Jan Narveson est né à Erskine, dans le Minnesota, aux USA, en 1936. Il est professeur de philosophie à l'université de Waterloo, dans l'Ontario au Canada. Il a étudié à l'université de Chicago où il a obtenu un B.A. en Science Politique et en philosophie. Puis, il a obtenu un doctorat à l'Université d'Havard en 1961. De tendance anarcho-capitaliste contractualiste, il est fortement influencé par la pensée de Robert Nozick, de David Gauthier et d'Anthony de Jasay.

Jan Narveson assimile la liberté et les droits de propriété privée en faisant valoir que la liberté n'est en fait que la propriété. Dans son livre écrit en 1988, "L'idée libertarienne", Jan Narveson s'inspire des travaux contractualistes de David Gauthier et de Robert Nozick. Il discute à la fois de la théorie libertarienne et de son application aux controverses contemporaines telles que les droits des enfants, les lois de zonage et la défense nationale.

Les fondements philosophiques du libéralisme classique

Dans son livre, The Libertarian Idea , Jan Narveson commence par rejeter l’idée que les droits reposeraient sur de simples intuitions morales. Selon lui, il ne suffit pas d’affirmer que certaines choses sont « évidentes » pour qu’elles soient véritablement fondées.

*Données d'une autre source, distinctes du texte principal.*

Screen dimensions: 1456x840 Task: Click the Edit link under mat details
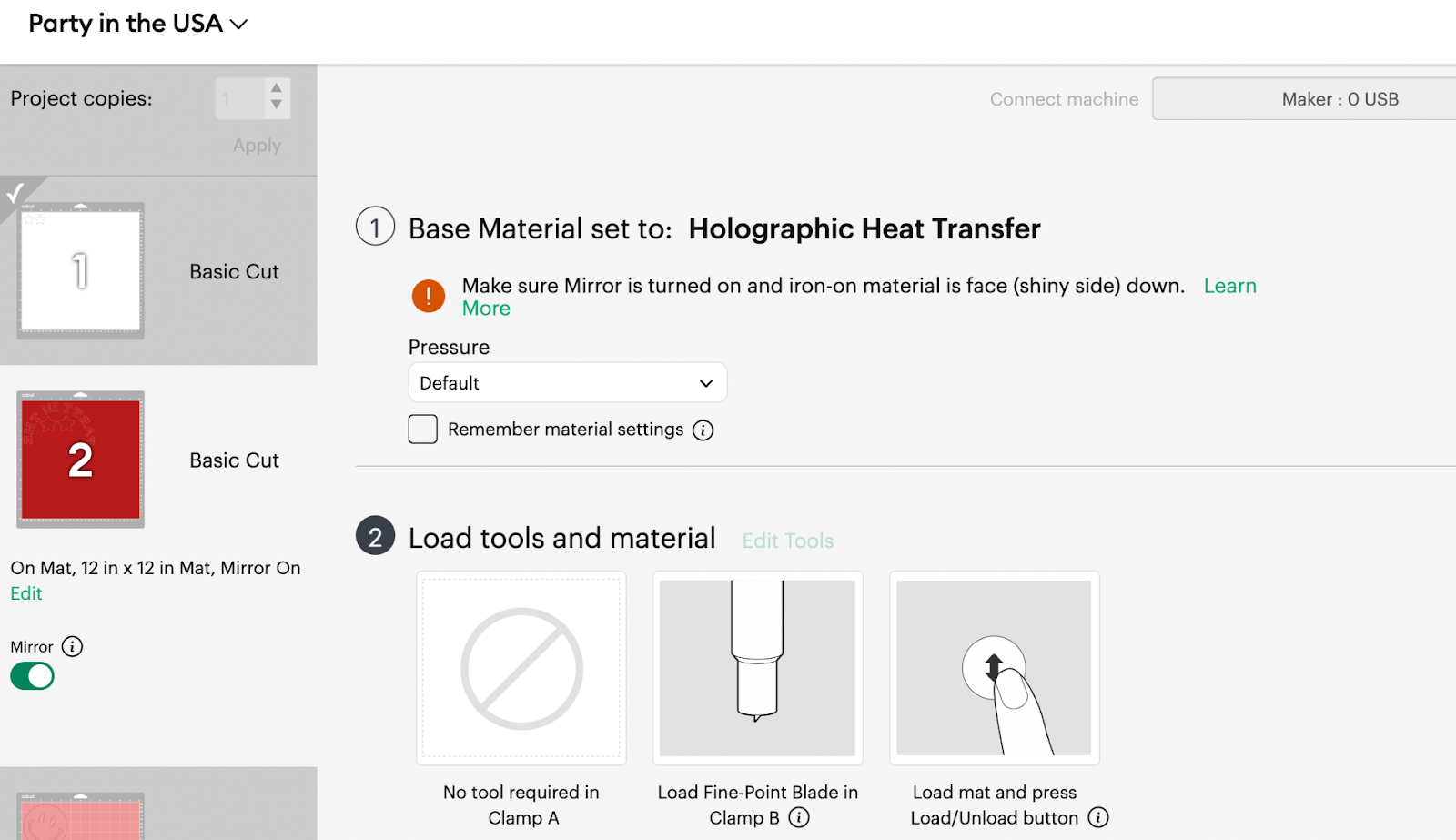26,593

La morale doit pouvoir être justifiée de manière rationnelle et cohérente, sans dépendre de sentiments ou d’intuitions changeantes.

Pour établir cette base solide, Narveson s’appuie sur le contractualisme, notamment tel qu’il a été développé par David Gauthier[1] dans Morals by Agreement. L’idée centrale est que les règles morales émergent d’un accord mutuellement avantageux entre individus. Chacun, motivé par son intérêt propre, comprend qu’il a tout à gagner à coopérer plutôt qu’à entrer dans un rapport de force permanent. La morale devient ainsi un ensemble de règles de coopération rationnelles, choisies parce qu’elles servent les intérêts de tous sur le long terme.

Enfin, Narveson critique l’utilitarisme, doctrine à laquelle il avait lui-même adhéré dans sa jeunesse. L’utilitarisme vise à maximiser le bonheur global, mais il sacrifie trop facilement les droits ou la dignité d’un individu au nom du bien-être collectif. Le libéralisme classique, tel que Narveson le défend, s’y oppose radicalement : il affirme que l’individu doit être respecté comme une fin en soi, et non traité comme un simple moyen au service d’un objectif collectif.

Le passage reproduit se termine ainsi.